I hope the explanations earlier make it a little better to understand.

>
> > > > }
> > > >
> > > > + hbus->wslot_res_allocated = -1;
> > > > +
> > > > return 0;
> > > > }
> > > >
> > > > @@ -3037,6 +3046,7 @@ static int hv_pci_probe(struct hv_device *hdev,
> > > > if (!hbus)
> > > > return -ENOMEM;
> > > > hbus->state = hv_pcibus_init;
> > > > + hbus->wslot_res_allocated = -1;
> > > >
> > > > /*
> > > > * The PCI bus "domain" is what is called "segment" in ACPI and
> > > > other @@ -3136,7 +3146,7 @@ static int hv_pci_probe(struct
> > > > hv_device *hdev,
> > > >
> > > > ret = hv_pci_allocate_bridge_windows(hbus);
> > > > if (ret)
> > > > - goto free_irq_domain;
> > > > + goto exit_d0;
> > > >
> > > > ret = hv_send_resources_allocated(hdev);
> > > > if (ret)
> > > > @@ -3154,6 +3164,8 @@ static int hv_pci_probe(struct hv_device
> > > > *hdev,
> > > >
> > > > free_windows:
> > > > hv_pci_free_bridge_windows(hbus);
> > > > +exit_d0:
> > > > + (void) hv_pci_bus_exit(hdev, true);
> > >
> > > Remove the (void) cast.

#### RECORDED DATA
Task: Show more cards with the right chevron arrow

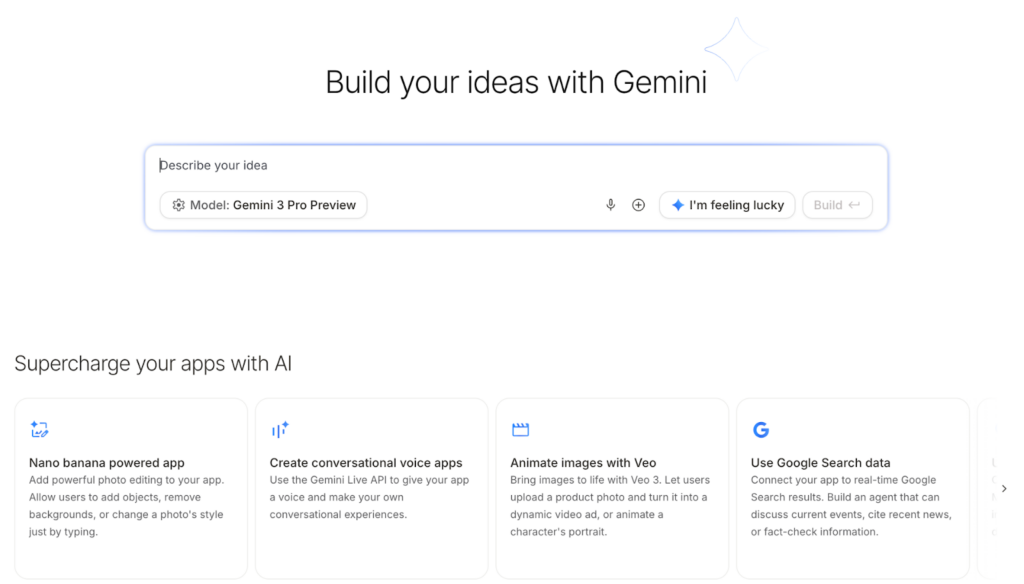Action: coord(1004,488)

#### PROBLEM TO SOLVE
Write the next part of the Hyper-V PCI patch discussion, picking up after its final line. The data has nothing to do with the Hyper-V PCI patch discussion.

#### OUTPUT
> > >
> >
> > Some tools (maybe lint?) could generate error/warning messages
> > assuming the code fails to check the return value without such cast.
> > Leaving the cast in place just indicates that the return value is deliberately
> ignored.
>
> I understand that - the question is why it is OK to ignore it in this specific case.
>

Since it is already in the error path, checking the return value is not necessary.
The earlier failure point is more important to be returned to the caller.

> Maybe adding a wrapper around hv_pci_bus_exit() can help, I am fine with it,
> just trying to help.

Do you mean making the (void) cast in wrapper function? Or checking the return value
in the wrapper function and ignore it? Either way I think it might not be necessary.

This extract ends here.